Just a clarification, from reading your other posts: these are not actually your sisters. That does change things. It makes it a whole lot easier to walk away from without the rest of the family being dragged into it, for instance.

It sounds from your posts as if Margo, second 'sister,' has had quite a few issues in your group, and she's only been there a few months. This should supposedly be the honeymoon stage, and she's been fighting with two of them and giving the cold shoulder to you. How do the other two feel about this? Are they getting tired of it?

Look at these comments you made:

things with my boyfriend, my first sister and I are perfect right now,
I want to talk to my partners about it, but my boyfriend usually ends up telling me second sister about when I am upset with her and then things get ten times worse because she will fight with him AND be more mad at me.

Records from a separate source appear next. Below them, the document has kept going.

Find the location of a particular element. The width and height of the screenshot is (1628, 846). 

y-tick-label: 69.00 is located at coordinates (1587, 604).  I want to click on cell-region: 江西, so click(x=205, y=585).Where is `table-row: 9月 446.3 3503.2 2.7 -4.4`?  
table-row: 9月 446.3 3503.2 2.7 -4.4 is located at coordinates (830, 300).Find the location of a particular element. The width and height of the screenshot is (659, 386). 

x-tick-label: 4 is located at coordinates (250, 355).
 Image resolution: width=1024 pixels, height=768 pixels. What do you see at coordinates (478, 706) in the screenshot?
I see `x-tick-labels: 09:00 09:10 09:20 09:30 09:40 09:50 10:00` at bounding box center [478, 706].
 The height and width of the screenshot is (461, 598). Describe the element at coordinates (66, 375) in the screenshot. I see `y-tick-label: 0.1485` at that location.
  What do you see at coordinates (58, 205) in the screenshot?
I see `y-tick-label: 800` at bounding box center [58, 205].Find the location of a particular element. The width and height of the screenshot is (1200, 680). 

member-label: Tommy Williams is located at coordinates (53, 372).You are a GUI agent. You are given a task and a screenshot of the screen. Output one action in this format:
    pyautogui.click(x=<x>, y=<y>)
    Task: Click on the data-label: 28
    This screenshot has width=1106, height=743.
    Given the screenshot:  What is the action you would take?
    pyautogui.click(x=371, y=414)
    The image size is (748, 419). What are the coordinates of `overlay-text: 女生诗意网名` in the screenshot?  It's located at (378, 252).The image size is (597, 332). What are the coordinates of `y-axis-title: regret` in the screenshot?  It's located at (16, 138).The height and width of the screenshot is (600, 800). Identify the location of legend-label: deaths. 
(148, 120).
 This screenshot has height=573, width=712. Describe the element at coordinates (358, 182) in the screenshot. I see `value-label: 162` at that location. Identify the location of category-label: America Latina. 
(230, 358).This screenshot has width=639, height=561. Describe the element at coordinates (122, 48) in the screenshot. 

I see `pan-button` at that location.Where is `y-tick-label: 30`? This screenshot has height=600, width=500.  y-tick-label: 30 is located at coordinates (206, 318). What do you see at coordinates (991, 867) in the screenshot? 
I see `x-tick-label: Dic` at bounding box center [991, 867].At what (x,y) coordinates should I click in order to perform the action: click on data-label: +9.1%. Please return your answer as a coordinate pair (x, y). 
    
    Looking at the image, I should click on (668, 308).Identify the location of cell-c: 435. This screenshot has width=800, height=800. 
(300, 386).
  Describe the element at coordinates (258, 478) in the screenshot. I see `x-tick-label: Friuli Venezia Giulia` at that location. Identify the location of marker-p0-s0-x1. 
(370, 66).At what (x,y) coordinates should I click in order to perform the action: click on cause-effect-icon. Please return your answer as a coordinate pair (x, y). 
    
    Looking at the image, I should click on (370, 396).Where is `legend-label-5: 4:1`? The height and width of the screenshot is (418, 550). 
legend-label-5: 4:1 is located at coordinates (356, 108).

last time I "stood up for myself" things just got worse.
I know I'm coming from the outside, but if you can't have a private conversation with him, there's a problem with him, too. Why isn't he respecting your need to talk about this without it all being reported back? Is either of them bothered by how she's treating you or are they just leaving you to deal with this yourself while they continue to support her?

A relationship where any attempt to stand up for yourself makes things worse is not a perfect relationship. Again, I know I'm seeing only bits and pieces, and I know I'm bringing my own experience in an emotionally and verbally marriage to how I read this, but to me, that sounds like an abusive relationship, where everything is smooth sailing as long as you smile pleasantly no matter what and don't rock the boat.

When I told my pastor about the things going on in my marriage, his words were, "Get some counseling to get strong enough to do what you need to do."

Have you ever heard of EMDR? It's used for post traumatic stress, and it has been used by many people on the infidelity board I frequent. My advice is to take a little time to yourself to think things through, to do a few things on your own, reconnect with your own wants and desires in life, where you want to be in ten and twenty years, and look into counseling, maybe specifically with someone who does EMDR.

I wish you the best of luck, and hope you can find some peace.